Así que, aunque lo que hoy llamamos “depresión” tiene raíces muy antiguas (melancolía, desequilibrio de humores, tristeza patológica, etc.), su formulación como categoría clínica moderna es fruto de transformaciones históricas, médicas y psiquiátricas que se consolidaron hacia fines del siglo XIX y se formalizaron en las grandes clasificaciones del siglo XX.
Actualmente, la depresión dejó de ser una noción difusa y se volvió un síndrome con criterios, una categoría nosográfica, una unidad en investigación y un diagnóstico escribible (para estadísticas, tratamientos, sistemas de salud).

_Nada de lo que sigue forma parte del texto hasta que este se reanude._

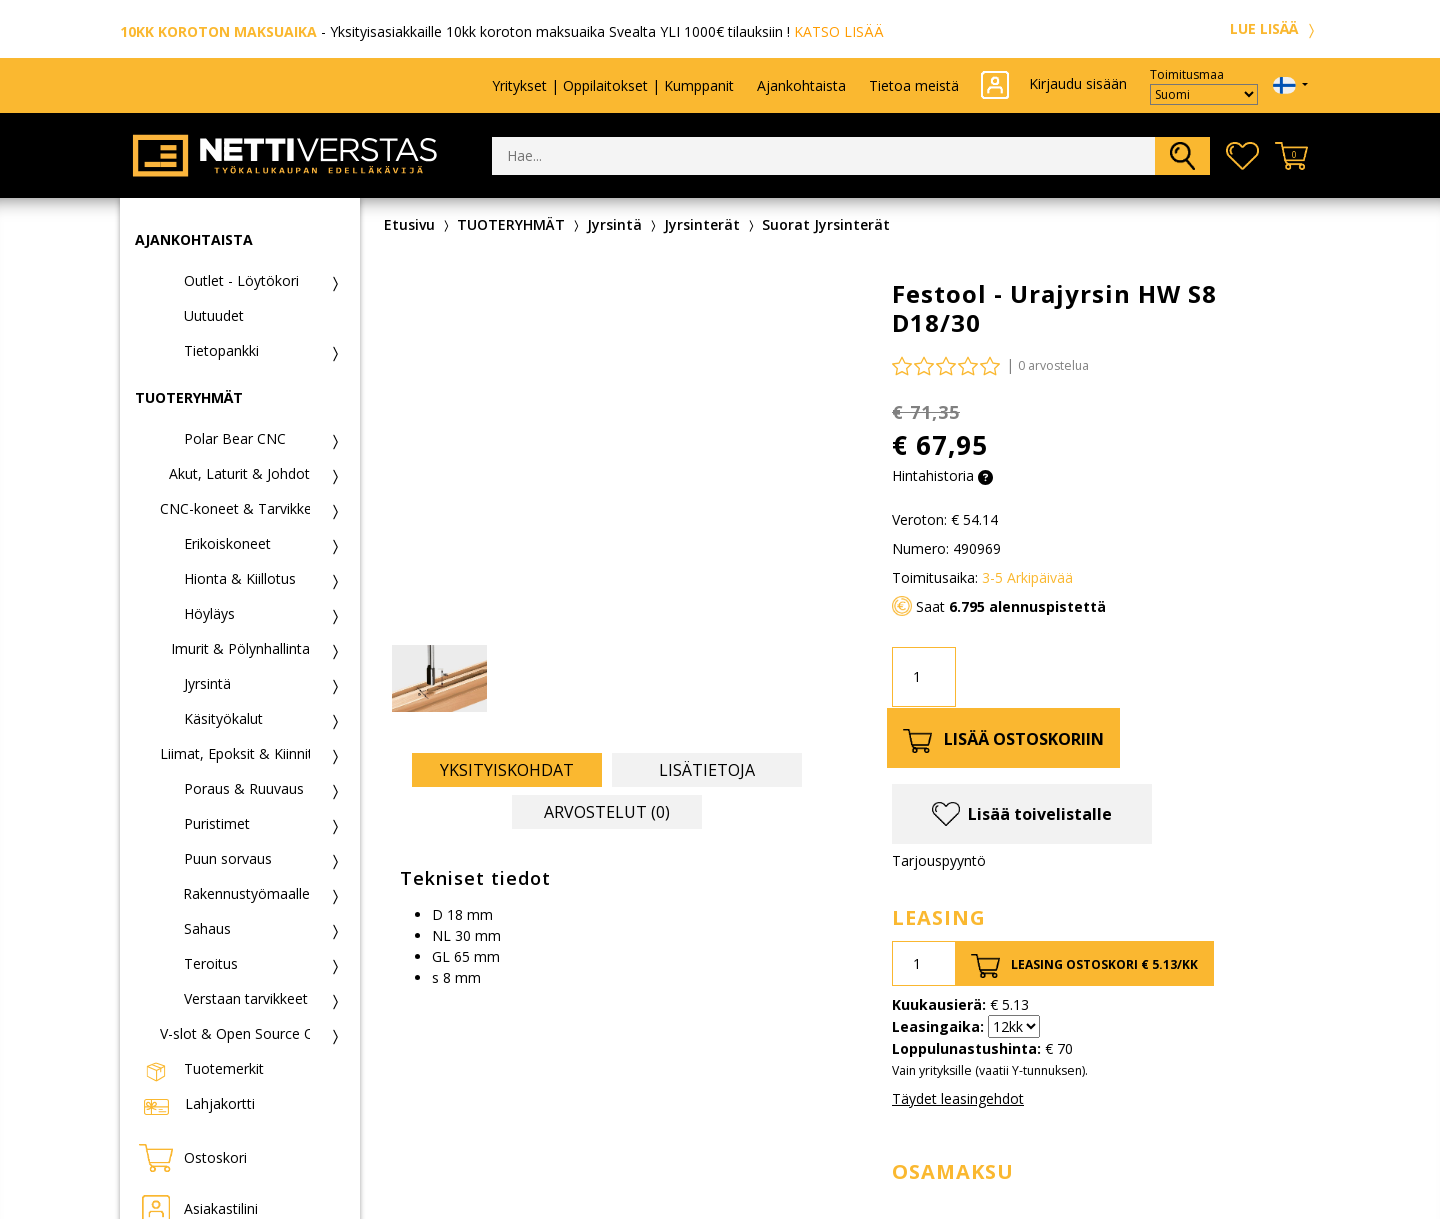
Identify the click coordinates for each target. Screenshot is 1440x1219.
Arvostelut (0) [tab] (607, 812)
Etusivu (409, 224)
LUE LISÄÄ (1275, 28)
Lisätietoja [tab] (707, 770)
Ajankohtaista (801, 85)
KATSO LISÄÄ (839, 31)
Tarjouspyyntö (939, 860)
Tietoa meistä (914, 85)
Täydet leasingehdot (958, 1098)
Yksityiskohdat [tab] (507, 770)
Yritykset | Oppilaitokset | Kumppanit (613, 85)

Los manuales hacen de la depresión una entidad discreta, cuantificable. Por otro lado, aparece despojada del conflicto, del duelo, del sentido, y quedó más alineada con un modelo médico-biológico.
Podemos decir que la depresión que aparece como tal, en su sentido técnico actual, es por los manuales. Es decir, el término no surgió de ellos, porque ya existía en el lenguaje general y en la psiquiatría del XIX como descripción de un estado. La categoría clínica “depresión”, con criterios formales, umbrales, subtipos y codificación, sí aparece en los manuales (primero DSM, luego CIE).
Esto es similar a lo que pasó con “esquizofrenia”, que de su idea previa sufrió cristalización manualística.
Ahora bien, es el mismo CIE-10 el que nos informa sobre esto:
"Las formas más graves del trastorno depresivo recurrente (F33.2 y F33.3) tienen mucho en común con conceptos más primarios, como los de depresión maníaco-depresiva, melancolía, depresión vital y depresión endógena.
(...)
El riesgo de que un paciente con un trastorno depresivo recurrente sufra un episodio de manía no desaparece jamás totalmente, por muchos que hayan sido los episodios depresivos que haya experimentado. Si esto ocurre, debe modificarse el diagnóstico por el de trastorno afectivo bipolar (F31.–)."